Ветерок нововведений приятно колебал и освежал атмосферу. В 62-м году на свежий воздух вынесли и Сталина из темного Мавзолея, где Ленин остался лежать в одиночестве. Ветры холодной войны, было подувшие с Карибского моря и Берлинской стены, просвистели над головами обывателей и затихли. Поговаривали, что угрозу атомной перепалки с США отвел непотопляемый советский деятель и оборотистый дипломат Микоян.

Лично я благодарна Анастасу Ивановичу за неизменное участие в моей судьбе: в самом начале я оказалась под его крылом в Министерстве внешней торговли, а теперь, под конец, попала в ИЛА, созданное им учреждение, где тоже начинался новый этап моей жизни и где наконец-то мне открылась давняя тайна моего блиц-отъезда из Буэнос-Айреса.

Ровно десять лет прошло с аргентинских времен — десятилетие, заполнившее дни аспирантскими и редакционными делами и промелькнувшее, как один день.

Итак, мне 35 лет, и мое новое, избранное мною амплуа в Институте Латинской Америки — младший научный сотрудник с зарплатой в 120 рублей.

Снова все с нуля. Но это, право, интересно, если к тому же начинаешь плавание на совсем новом корабле и курс хорошо известен.

Институт Латинской Америки, вначале ютившийся в небольшом помещении на улице Огарева, в центре Москвы, вскоре переехал в двухэтажный ампирный особняк с двумя флигелями в Замоскворечье, на Большой Ордынке, 21. Когда-то этот старинный дом составлял единый ансамбль с великолепным храмом Всех скорбящих радости, находящимся ныне по другую сторону улицы. Скорбященская церковь, как она называется в народе, была построена в конце XVIII века по проекту знаменитого Баженова и окончательно отделана в XIX веке не менее известным архитектором Бове.

В камнедробильном ХХ веке храм чудом сохранился, действовал и время от времени густым колокольным звоном извещал, что еще жив. В течение многих последующих лет колокол — в Рождество и на Пасху — будто говорил мне, что никогда не надо скорбеть о содеянном.

ИЛА был задуман и создан как учреждение исключительно политико-экономическое, не занимающееся ни филологией, ни культурой Латинской Америки. Молоденький ученый секретарь, сметливый и расторопный Борис Иосифович Коваль, охотно взял меня в штат как раз потому, что у меня был диплом юриста по внешней торговле, и также потому, что я, подышавшая воздухом заокеанской пампы, видимо, должна была разбираться во всех проблемах Латинской Америки.
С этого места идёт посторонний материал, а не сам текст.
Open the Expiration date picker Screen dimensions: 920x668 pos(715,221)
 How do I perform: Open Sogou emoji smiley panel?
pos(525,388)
Тема моей диссертации там никого не интересовала, но, чтобы чувствовать себя в лоне Академии наук человеком, нужна была ученая степень.

Посему с защитой мне надо было спешить, а в ИЛА поначалу пришлось взяться за освоение одной из социальных тем. При этом, однако, у меня зародилась, а потом окрепла мысль «пробить» со временем в Институте сектор культуры, где можно было бы заняться изучением национальных культур латиноамериканских стран, в том числе если не лингвистикой, то литературой и историей.

В первые годы работы об осуществлении подобных замыслов и говорить не приходилось. В ту пору Латинская Америка вообще была для СССР терра инкогнита, и институту предстояло стать советским Колумбом, который должен был, подняв паруса марксизма-ленинизма, отправиться открывать экономику и политику неведомого континента. При этом в Москве было очень мало остепененных ученых-латиноамериканистов, узких специалистов в той или иной области. С трудом были найдены доктора исторических наук на должности заведующих отделами социальных проблем и внешней политики. Остальным неофитам — бывшим библиотекарям или преподавателям, а также знатокам-практикам, не нашедшим себя в МИД, КГБ и других высоких инстанциях, — был дан шанс быстро стать кандидатами наук в Колумбовой команде. Меня, к счастью, эти заботы не касались, но коли я подрядилась сюда простым матросом, до поры до времени следовало идти общим курсом.

* * *

Первым директором ИЛА стал Михайлов, вполне интеллигентный сотрудник МИДа, с ученой степенью, но мало что понимавший в руководстве академическим институтом, хотя бы практически и подчиненным Международному отделу ЦК. Вскоре Михайлов был, к сожалению, отправлен послом в Бразилию, и ему на смену пришел артиллерист Вольский.

В самом деле, настоящий пулеметчик, Герой Советского Союза, сразивший, как говорили, до батальона немцев, и к тому же кандидат экономических наук. Где и как Виктор Вацлавович успел научно внедриться в Латинскую Америку, для меня оставалось загадкой, но не прошло и двух лет, как он снова лег на амбразуру науки и грудью защитил свою докторскую диссертацию в институте.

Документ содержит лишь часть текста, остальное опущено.